I have searched many a page on wikipedia, the official GS1 specifications, but have yet to find a definite answer to the question
What is the actual HEX / binary value of the GS1 FNC1 character?
There is much information about how to use the GS1 identifiers, how to print the barcodes with ZPL and how to encode the FNC1, but I want to know the actual HEX value of that character.
The special function characters such as FNC1 through FNC4 belong to the class of "non-data characters" that can be encoded within various barcode symbologies but with do not have any direct ASCII representation in the decoded data stream. Each symbology that supports such characters has a different scheme for encoding them in its internal representation quite distinct from any byte-orientated character data.

• **What you need to do**
(A) Decide whether each statement below agrees with the FNC1 thread. Answer yes or no for each and quote the words of the thread that decide it.
(i) FNC1 through FNC4 count as non-data characters.
(ii) The FNC1 character has a direct ASCII representation in the decoded data stream.
(iii) Every symbology that supports these characters encodes them in the same way.
(B) Return the FNC1 thread's wording from "I have searched" to "GS1 FNC1 character?", copied word for word.

• **Given data**

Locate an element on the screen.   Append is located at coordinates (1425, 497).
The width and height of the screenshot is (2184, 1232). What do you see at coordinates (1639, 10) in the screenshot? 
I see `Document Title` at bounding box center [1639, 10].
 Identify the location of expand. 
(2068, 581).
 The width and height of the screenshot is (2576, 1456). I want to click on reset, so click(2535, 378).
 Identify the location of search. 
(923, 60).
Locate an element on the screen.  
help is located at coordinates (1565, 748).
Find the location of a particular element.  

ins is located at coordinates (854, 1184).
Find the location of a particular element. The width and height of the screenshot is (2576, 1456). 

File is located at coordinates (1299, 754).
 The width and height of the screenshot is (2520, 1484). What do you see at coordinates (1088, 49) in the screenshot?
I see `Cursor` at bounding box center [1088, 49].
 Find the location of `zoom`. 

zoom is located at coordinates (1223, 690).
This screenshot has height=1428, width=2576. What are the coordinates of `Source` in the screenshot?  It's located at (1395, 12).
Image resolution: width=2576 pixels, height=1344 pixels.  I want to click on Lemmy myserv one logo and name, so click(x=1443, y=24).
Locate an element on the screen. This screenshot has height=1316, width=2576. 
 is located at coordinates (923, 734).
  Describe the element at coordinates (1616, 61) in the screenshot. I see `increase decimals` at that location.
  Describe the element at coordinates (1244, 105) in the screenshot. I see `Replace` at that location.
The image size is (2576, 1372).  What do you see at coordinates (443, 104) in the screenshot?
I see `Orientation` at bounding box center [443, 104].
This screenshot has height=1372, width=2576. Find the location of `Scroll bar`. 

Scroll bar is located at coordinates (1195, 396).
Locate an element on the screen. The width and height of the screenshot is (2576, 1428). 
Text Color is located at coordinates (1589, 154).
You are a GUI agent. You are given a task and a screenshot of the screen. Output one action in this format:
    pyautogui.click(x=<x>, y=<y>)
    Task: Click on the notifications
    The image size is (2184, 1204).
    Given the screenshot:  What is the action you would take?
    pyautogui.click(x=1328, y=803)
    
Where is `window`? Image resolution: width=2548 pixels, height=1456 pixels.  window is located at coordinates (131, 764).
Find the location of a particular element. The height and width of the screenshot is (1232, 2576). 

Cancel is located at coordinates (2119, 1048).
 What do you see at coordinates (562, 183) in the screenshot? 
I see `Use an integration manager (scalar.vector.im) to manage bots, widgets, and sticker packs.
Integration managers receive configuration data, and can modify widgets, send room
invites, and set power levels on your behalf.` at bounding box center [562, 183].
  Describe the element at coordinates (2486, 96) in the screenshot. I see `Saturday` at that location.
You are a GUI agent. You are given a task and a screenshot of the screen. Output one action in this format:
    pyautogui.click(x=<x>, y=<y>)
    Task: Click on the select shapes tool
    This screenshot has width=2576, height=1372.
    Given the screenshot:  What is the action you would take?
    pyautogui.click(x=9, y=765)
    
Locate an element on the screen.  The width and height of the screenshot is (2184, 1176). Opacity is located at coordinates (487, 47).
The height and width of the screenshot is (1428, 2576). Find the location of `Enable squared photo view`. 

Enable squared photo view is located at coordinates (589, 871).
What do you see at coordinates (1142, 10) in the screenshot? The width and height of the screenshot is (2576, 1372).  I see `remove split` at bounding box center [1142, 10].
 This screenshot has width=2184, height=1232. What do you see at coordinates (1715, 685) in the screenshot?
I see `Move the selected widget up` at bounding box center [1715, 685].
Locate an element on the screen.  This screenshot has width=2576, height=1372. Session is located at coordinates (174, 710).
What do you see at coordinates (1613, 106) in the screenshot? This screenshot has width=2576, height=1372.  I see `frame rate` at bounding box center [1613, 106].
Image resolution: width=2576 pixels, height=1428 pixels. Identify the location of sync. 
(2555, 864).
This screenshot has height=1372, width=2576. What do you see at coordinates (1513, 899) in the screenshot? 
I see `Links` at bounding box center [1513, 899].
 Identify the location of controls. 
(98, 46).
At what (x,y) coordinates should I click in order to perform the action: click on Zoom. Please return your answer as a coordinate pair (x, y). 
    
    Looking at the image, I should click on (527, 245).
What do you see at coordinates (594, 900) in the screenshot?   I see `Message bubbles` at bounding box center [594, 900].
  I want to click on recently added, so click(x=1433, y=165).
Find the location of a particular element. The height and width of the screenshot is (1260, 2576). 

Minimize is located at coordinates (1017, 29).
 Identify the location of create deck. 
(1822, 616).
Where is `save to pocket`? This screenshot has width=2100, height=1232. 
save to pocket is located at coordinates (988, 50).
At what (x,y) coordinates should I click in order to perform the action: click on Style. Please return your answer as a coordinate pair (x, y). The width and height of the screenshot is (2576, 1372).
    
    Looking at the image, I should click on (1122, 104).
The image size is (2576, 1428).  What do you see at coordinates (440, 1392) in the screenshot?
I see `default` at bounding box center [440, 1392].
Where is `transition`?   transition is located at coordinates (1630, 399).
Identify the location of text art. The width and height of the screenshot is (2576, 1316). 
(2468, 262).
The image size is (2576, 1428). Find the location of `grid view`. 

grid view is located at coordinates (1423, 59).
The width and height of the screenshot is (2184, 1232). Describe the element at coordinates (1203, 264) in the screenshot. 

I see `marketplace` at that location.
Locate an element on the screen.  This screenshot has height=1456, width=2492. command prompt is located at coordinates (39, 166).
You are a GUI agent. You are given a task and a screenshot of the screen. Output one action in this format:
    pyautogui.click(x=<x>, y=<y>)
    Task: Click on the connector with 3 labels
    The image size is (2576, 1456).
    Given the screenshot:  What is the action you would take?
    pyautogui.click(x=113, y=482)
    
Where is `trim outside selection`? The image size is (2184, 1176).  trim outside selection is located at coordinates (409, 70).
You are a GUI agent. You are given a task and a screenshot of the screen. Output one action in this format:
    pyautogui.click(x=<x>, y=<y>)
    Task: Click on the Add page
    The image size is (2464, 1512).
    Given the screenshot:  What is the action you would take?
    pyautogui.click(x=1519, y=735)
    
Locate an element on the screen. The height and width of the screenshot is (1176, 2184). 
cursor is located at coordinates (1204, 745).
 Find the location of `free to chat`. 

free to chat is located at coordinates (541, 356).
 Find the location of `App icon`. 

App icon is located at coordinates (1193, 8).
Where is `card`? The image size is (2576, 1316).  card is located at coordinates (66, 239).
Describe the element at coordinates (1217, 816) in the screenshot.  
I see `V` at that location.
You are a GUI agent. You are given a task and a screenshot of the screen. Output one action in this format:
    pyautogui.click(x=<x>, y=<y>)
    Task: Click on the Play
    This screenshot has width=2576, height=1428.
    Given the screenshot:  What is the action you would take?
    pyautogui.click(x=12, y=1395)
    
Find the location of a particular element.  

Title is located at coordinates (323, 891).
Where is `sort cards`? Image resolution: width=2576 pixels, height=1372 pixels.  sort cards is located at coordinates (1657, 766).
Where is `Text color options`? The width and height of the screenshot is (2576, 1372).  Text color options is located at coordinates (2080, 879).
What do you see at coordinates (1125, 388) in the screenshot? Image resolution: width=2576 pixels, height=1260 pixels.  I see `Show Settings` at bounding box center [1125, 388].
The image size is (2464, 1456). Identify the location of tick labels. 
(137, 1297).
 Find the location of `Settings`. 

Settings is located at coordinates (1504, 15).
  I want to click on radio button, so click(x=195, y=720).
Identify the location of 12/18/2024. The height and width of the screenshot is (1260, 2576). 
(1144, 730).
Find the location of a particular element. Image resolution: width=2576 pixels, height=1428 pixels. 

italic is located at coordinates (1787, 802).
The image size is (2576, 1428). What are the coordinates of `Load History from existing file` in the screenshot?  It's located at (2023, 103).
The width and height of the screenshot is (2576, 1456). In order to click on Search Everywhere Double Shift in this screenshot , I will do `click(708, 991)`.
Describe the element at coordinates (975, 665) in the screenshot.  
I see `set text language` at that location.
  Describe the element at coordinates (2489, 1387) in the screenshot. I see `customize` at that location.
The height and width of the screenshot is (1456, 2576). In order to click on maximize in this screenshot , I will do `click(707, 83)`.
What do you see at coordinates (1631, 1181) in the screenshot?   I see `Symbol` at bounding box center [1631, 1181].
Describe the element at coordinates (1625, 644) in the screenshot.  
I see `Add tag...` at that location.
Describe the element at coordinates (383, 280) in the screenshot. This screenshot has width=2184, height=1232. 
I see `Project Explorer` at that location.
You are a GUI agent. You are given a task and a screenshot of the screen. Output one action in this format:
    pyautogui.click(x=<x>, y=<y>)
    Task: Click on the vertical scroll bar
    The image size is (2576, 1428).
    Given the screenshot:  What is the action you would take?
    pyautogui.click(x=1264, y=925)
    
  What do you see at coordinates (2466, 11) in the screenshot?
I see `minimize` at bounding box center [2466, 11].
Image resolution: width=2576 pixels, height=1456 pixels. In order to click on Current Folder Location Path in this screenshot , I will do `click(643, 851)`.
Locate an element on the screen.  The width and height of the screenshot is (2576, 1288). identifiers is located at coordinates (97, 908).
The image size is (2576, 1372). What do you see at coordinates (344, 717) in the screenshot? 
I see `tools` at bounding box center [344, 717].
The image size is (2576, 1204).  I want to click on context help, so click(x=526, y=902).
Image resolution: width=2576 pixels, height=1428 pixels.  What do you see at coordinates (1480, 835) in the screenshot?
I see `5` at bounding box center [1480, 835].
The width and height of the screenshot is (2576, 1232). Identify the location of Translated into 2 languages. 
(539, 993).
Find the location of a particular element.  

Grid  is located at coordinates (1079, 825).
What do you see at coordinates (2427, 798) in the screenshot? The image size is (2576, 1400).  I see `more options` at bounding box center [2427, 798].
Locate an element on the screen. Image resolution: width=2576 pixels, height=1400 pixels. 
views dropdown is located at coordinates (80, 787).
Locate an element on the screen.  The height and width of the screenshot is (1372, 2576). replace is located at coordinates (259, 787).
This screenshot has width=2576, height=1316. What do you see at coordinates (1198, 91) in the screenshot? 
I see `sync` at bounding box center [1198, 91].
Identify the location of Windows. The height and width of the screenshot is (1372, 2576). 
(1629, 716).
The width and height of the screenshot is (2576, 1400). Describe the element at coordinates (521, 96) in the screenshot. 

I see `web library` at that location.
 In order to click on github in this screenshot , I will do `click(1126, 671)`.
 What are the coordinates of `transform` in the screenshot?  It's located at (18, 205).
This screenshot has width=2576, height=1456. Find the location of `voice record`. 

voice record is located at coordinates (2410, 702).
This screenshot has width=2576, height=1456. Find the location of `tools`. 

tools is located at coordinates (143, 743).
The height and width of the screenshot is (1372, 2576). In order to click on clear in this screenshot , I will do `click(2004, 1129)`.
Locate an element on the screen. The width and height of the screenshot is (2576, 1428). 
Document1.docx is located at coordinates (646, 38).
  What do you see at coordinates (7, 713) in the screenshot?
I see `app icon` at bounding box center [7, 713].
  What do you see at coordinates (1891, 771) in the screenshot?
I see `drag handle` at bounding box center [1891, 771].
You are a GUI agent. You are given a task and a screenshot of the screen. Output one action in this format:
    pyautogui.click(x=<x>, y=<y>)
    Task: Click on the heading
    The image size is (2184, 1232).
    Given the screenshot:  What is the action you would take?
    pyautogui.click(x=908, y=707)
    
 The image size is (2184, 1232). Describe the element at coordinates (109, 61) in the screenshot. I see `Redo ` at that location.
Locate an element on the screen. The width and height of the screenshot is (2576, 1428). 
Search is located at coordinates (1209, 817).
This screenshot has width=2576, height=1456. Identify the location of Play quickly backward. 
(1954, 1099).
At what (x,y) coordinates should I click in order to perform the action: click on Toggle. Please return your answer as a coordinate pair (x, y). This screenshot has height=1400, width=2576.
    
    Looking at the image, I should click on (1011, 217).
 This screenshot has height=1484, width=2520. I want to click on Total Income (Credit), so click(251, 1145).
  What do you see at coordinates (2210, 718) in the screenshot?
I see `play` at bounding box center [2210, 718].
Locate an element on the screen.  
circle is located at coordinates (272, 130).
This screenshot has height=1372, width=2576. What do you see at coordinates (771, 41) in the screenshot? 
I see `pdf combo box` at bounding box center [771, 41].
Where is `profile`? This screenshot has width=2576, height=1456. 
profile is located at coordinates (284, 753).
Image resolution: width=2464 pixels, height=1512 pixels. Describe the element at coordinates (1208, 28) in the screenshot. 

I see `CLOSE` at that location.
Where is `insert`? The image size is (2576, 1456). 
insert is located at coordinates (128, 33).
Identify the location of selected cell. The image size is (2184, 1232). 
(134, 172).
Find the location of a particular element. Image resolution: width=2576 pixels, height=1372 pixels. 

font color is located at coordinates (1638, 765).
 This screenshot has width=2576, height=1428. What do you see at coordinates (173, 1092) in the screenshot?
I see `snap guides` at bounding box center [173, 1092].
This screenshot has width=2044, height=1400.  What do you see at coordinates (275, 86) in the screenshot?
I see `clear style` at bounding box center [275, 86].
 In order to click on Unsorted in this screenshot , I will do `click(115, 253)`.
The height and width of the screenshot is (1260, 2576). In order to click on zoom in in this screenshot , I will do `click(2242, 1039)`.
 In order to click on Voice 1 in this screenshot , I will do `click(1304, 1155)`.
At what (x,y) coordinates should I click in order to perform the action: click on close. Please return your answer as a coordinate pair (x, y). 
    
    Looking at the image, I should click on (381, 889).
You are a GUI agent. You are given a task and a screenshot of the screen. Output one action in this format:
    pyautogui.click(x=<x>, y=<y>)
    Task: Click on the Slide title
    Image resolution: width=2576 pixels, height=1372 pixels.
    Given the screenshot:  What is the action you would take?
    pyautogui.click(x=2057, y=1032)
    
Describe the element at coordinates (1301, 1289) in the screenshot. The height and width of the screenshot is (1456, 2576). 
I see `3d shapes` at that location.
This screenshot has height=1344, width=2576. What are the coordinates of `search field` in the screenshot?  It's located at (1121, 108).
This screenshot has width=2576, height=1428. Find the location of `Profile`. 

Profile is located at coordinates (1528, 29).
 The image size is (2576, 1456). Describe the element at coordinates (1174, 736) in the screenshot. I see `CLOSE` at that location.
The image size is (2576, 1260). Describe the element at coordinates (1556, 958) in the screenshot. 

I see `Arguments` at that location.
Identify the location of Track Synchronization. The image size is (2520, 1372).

• **Answer set**
(A)
(i) Yes: "The special function characters such as FNC1 through FNC4 belong to the class of "non-data characters""
(ii) No: "do not have any direct ASCII representation in the decoded data stream"
(iii) No: "Each symbology that supports such characters has a different scheme for encoding them in its internal representation"

(B)
I have searched many a page on wikipedia, the official GS1 specifications, but have yet to find a definite answer to the question
What is the actual HEX / binary value of the GS1 FNC1 character?